The other part of the solution was social - asking people to use the system in a specific way that would allow all of our notes to co-exist and interact without issue.

They key element was asking people to all use a standard page title format, and to avoid using the built-in journal pages. My proposed format was YYYY-MM-DD/NAME, which ensures that everything is date ordered, even if you’re just ordering it alphabetically in a file browser, and should avoid clashes. What happens when we have two people in the lab with the same name? We’ll cross that bridge when we get to it.

Additionally, I asked people to add an author tag (author:: NAME in the metadata section of the pages they made) and to tag the date in the note itself [[YYYY-MM-DD]] so that future us could reliably find things by author and by date.

Coupled with frequent tagging of projects, other people, and equipment, this should mean that it will be fairly easy to quickly look up almost anything on the fly! 🤞


Extras

Q: What do you keep in there? What don’t you?
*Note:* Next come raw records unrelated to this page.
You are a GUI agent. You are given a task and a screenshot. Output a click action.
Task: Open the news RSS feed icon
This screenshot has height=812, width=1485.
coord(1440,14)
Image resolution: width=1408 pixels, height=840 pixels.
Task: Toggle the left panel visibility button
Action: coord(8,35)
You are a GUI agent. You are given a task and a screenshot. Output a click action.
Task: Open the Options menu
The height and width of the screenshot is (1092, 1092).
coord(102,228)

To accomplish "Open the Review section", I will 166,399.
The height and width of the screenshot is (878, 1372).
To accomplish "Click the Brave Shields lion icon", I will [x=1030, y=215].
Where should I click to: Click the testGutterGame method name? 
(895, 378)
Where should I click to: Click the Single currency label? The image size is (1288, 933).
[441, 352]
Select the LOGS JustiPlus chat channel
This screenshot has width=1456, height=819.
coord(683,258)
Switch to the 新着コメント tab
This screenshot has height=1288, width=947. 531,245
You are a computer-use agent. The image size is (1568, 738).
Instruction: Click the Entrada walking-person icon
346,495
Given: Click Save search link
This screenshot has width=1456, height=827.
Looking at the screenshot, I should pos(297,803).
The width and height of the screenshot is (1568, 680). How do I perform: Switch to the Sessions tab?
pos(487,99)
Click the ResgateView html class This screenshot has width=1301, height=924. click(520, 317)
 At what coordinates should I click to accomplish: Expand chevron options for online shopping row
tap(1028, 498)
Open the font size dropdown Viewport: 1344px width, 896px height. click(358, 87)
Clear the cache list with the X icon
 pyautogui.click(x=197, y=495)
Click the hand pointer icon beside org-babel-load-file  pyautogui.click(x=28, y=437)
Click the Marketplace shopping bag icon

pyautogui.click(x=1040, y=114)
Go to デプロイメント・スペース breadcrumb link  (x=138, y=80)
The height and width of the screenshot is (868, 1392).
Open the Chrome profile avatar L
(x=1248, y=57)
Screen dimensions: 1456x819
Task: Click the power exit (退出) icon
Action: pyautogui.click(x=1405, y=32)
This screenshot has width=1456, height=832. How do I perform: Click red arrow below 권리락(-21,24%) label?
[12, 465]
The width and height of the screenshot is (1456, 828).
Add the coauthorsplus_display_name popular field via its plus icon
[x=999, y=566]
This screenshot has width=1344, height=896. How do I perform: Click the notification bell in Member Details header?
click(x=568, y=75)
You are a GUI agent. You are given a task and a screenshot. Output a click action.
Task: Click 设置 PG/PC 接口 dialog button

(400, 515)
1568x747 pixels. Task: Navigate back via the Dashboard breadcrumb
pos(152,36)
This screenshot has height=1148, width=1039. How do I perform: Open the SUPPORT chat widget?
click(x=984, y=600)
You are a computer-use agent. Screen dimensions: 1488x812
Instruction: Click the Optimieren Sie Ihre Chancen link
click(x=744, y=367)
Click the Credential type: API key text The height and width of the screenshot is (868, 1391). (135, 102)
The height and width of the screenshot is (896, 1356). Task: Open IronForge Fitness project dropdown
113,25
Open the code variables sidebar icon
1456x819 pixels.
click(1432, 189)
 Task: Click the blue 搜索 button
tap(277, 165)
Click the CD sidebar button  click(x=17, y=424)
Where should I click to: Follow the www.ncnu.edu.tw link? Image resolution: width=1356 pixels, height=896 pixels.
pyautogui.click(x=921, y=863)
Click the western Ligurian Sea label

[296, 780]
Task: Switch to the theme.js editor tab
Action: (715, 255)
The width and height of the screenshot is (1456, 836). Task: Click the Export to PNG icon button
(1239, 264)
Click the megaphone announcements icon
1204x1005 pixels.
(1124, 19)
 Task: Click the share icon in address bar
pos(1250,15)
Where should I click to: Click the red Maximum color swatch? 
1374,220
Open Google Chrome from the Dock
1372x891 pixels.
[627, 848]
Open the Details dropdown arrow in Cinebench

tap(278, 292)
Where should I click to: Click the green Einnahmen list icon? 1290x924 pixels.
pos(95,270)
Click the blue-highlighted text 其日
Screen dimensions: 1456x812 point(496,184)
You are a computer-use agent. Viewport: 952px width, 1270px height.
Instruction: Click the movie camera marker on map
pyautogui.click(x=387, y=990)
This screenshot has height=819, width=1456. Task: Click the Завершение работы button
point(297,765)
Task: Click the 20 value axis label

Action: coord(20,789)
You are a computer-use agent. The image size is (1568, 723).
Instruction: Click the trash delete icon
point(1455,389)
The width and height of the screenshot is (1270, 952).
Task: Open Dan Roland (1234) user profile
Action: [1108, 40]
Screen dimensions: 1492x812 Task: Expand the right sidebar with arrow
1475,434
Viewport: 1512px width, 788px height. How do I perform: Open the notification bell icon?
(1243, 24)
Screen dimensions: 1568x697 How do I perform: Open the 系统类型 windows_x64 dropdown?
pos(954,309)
A: We’re still working this out but as a basic rule of thumb: anything that would have gone into a paper notebook. This mainly includes metadata about data collection: how many runs were collected, which run had to be aborted because X piece of equipment needed rebooting, etc. I personally use it for a much greater range of things than this, because that’s how my mind works: I find it easier to keep track of my thoughts if I’m writing them out, and so I write notes while I’m coding, or reading papers, or thinking through experimental design or analysis questions.

Q: Wouldn’t it be better to keep the notes next to the data, on a project-by-project basis? What about existing projects that already have a repo with a sidecar logbook?

A: We’re trying out a compromise solution for this currently: for projects that have existing repos, or where there’s a very good justification for keeping the notes directly alongside other assets, we add those projects as a submodule to our logseq repo. Then we can either add the large/private assets to the gitignore of that repo, or do a sparse checkout when we’re checking out the submodule into the logseq repo. Then other users get the choice whether to add those notes to their specific instance of the logseq repo.

Q: What about when you’re collaborating with others? Do you force them to use this system for their notes?

A: No. Though if it’s useful we can give them access to our logseq repo, so that we can send them links to specific pages (“hey checkout this super cool analysis I just did” etc), and it’s even nicer that github renders this markdown well, complete with embedded images.

Q: Why use this system rather than something like eLabFTW?

A: eLabFTW looks awesome (thanks Lukas for telling me about it!) and I can see how it would be useful for certain research groups. It looks like the technical onboarding ramp would be gentler (no need to know markdown or git), and for certain types of scientists it seems really well set up to integrate things like chemical diagrams, but for us we preferred to use a system that uses markdown under the hood, for greater ease flexibility down the road.

Q: Do people follow the formatting requests?

A: That’s a work in progress…



This post is published under a CC BY 4.0 licence.